- To do -
Print exactly the lines from the one that contains "You are a GUI" through the final line of the entries below, both included, and nothing else; omit the pictures.

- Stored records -
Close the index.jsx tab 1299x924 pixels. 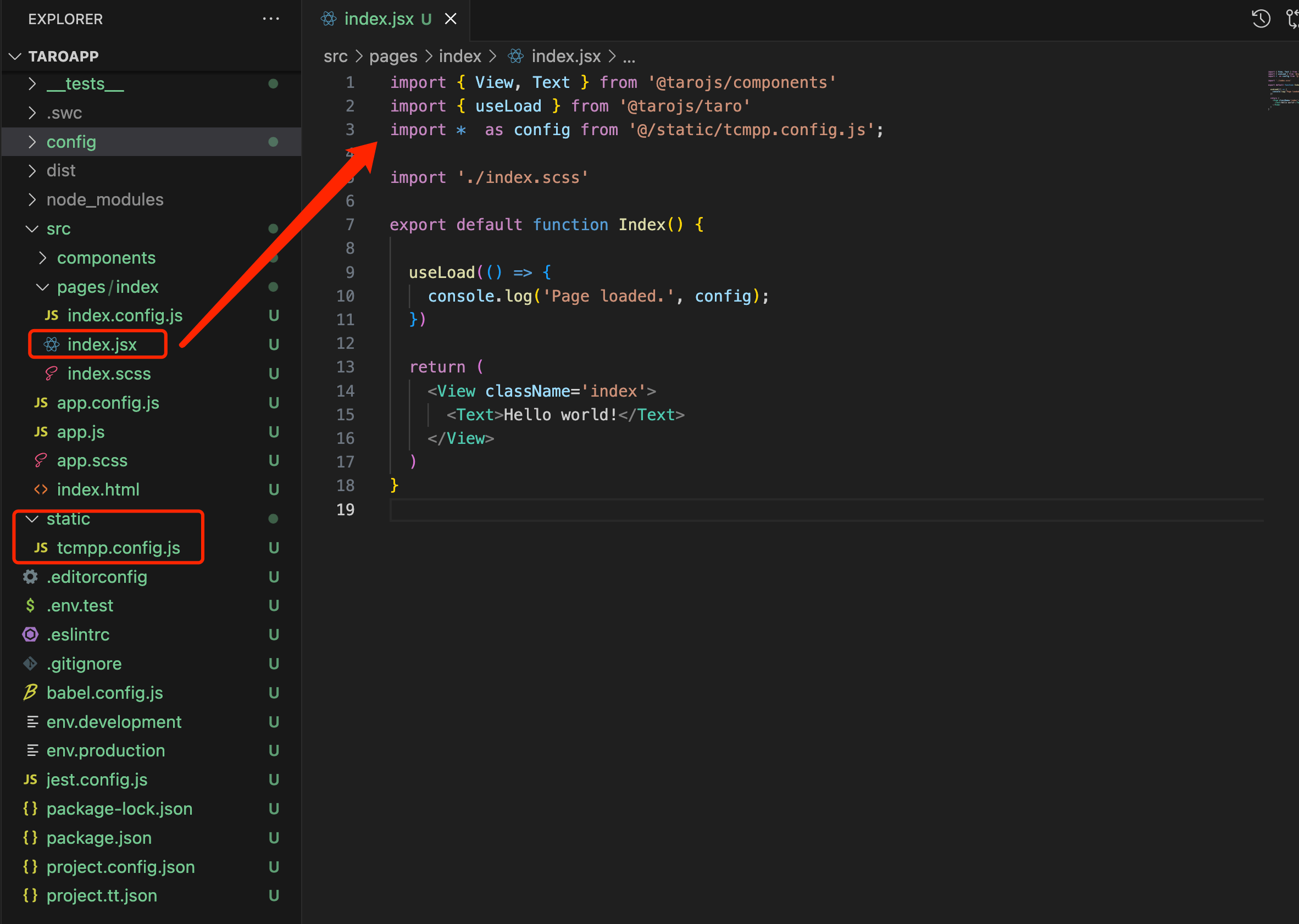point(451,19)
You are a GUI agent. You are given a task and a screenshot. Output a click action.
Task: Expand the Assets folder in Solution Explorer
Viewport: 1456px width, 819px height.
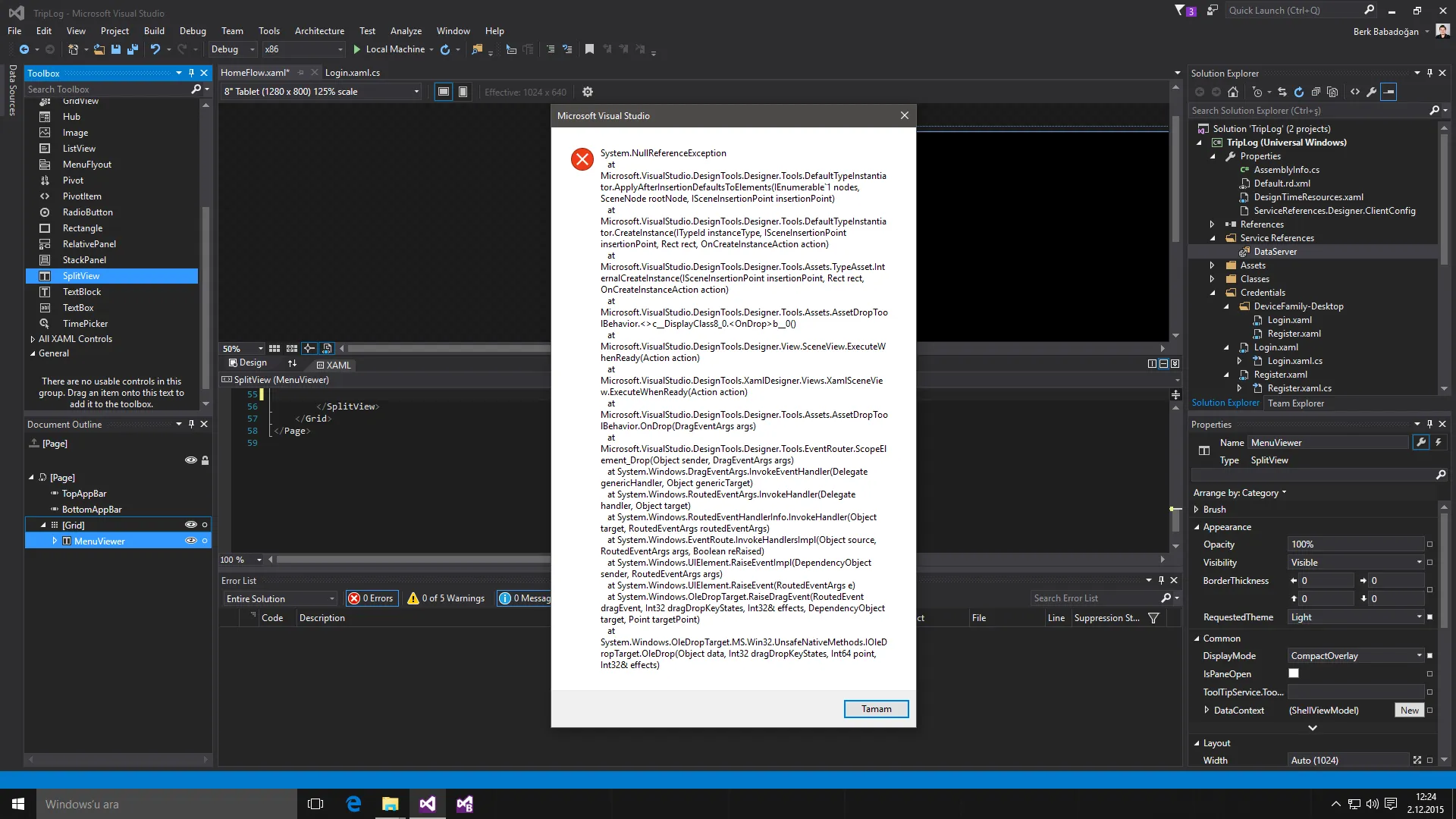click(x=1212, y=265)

- Output below -
You are a GUI agent. You are given a task and a screenshot. Output a click action.
Task: Expand the Assets folder in Solution Explorer
Viewport: 1456px width, 819px height.
click(x=1212, y=265)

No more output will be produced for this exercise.